Its incredibly tempting to start this review with one long run-on
sentence, with plenty of punctuation, but no periods, and particularly
not apostrophes when youre dealing with words like "dont," but I find
refraining from apostrophes incredibly difficult and everything I've
written just looks wrong (but this is a hypnotic writing style after
you've - dammit! - read it for a while, and to me, sounds like a horse's
- I give up! - gallop, although I did find it slightly irritating that
every single narrator (there are at least four) has exactly the same
long sentences and cadence, which does seem to strain credulity, yet
once you get sucked into the writing, it's hard to extricate yourself.)
And that's enough of that. I'm sure I'm not the first reviewer to try that gimmick.

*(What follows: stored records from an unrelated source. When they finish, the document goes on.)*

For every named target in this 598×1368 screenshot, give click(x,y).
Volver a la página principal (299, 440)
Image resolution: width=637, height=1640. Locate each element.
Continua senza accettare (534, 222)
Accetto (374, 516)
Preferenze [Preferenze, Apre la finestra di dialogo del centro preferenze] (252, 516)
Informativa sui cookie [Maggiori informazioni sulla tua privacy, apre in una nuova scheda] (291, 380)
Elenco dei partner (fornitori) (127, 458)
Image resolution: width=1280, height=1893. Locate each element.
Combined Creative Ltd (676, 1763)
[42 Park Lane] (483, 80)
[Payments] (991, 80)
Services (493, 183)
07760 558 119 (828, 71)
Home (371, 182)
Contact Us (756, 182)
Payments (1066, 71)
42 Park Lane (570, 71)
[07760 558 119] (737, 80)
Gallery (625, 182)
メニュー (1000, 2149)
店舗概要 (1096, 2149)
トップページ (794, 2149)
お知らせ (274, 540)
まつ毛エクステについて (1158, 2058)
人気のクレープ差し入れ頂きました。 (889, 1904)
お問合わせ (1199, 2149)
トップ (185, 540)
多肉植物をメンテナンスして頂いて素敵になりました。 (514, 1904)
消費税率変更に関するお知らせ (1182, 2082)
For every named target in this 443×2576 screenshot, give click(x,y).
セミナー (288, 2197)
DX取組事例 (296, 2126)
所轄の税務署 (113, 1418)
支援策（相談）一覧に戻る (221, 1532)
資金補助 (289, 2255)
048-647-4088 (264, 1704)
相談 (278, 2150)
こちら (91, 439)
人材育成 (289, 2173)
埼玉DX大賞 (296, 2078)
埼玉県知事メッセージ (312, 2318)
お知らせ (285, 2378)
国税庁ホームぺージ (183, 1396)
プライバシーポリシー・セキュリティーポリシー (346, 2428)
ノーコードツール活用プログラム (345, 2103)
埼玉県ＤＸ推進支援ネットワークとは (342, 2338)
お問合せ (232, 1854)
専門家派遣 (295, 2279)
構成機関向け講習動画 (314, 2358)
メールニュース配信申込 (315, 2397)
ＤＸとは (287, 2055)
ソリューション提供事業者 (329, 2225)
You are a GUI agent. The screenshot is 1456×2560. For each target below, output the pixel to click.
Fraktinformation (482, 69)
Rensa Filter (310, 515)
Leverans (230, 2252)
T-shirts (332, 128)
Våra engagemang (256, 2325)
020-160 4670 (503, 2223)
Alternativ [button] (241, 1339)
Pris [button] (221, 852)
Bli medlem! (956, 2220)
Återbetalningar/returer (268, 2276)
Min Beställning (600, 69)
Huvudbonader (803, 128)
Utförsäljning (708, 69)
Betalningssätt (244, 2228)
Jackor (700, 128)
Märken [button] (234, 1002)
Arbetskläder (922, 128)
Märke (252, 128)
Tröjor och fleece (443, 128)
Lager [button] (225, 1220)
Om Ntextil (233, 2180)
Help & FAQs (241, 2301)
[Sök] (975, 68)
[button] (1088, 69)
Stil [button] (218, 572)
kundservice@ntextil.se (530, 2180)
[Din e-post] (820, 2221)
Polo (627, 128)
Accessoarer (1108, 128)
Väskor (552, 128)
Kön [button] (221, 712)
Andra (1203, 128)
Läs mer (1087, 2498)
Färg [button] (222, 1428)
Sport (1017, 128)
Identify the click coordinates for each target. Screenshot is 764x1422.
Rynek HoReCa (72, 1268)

Ah, paragraph breaks, how I've missed you.
It
took me quite a while to figure out what I thought of this book, and
I'm still not entirely sure. The race and miscegenation issues often
made me uncomfortable. This book is obviously exactly what it is,
though, and I'm loath to dismiss all of a certain genre of Southern
literature, although I am also not willing to give it a free pass. This
book is often and overtly racist and misogynist.
What finally
really caught and held my attention was the realization of how much this
is actually a book about storytelling. As I said, it switches narrators
at different parts of the book, and few of them are telling a story
they actually observed. Instead, they know the bare bones of what
happened, and construct a narrative of what, to them, must have
happened. Then, a detail that reframes the entire previous story will
be revealed, and someone else will take up the tale. In doing so, the
various narrators construct elaborate scenes and characters, and give to
them detail and life and quirks, without ever knowing if those scenes
occurred, if those characters existed, if anything remotely like what
they imagine must have happened did happen.
And so, in a way,
instead of being about what happened, it is a story about how people
tell stories, about how they make them satisfying to themselves, how
stories are constructed and communicated, and how much can be
embellished in the telling.
It is also, unmistakably, a story of
male desire. The women in the story are mostly ciphers, and even when
they want something, they are very rarely given any agency around it,
any ability to do anything that might change this story of men. Instead,
this story is about men wanting fathers, sons, land, and other men. It
is about desires spoken and unspoken, communicated, withheld, and
transferred.
All the Sutpens are broiling cauldrons of desire,
and for the most part, unattainable desire, or desire briefly won and
then lost. And the sins of the father are brought upon the son(s), and
spell doom in the end. There is an inexorableness about this book.
And
yet, the cry that names the book is a bit of a puzzlement for me. It is
a biblical cry of a father mourning for a lost son, a heartwrenching
expression of loss. And yet, the father figure in the book seems more
interested in the idea of a son than he does in the individual.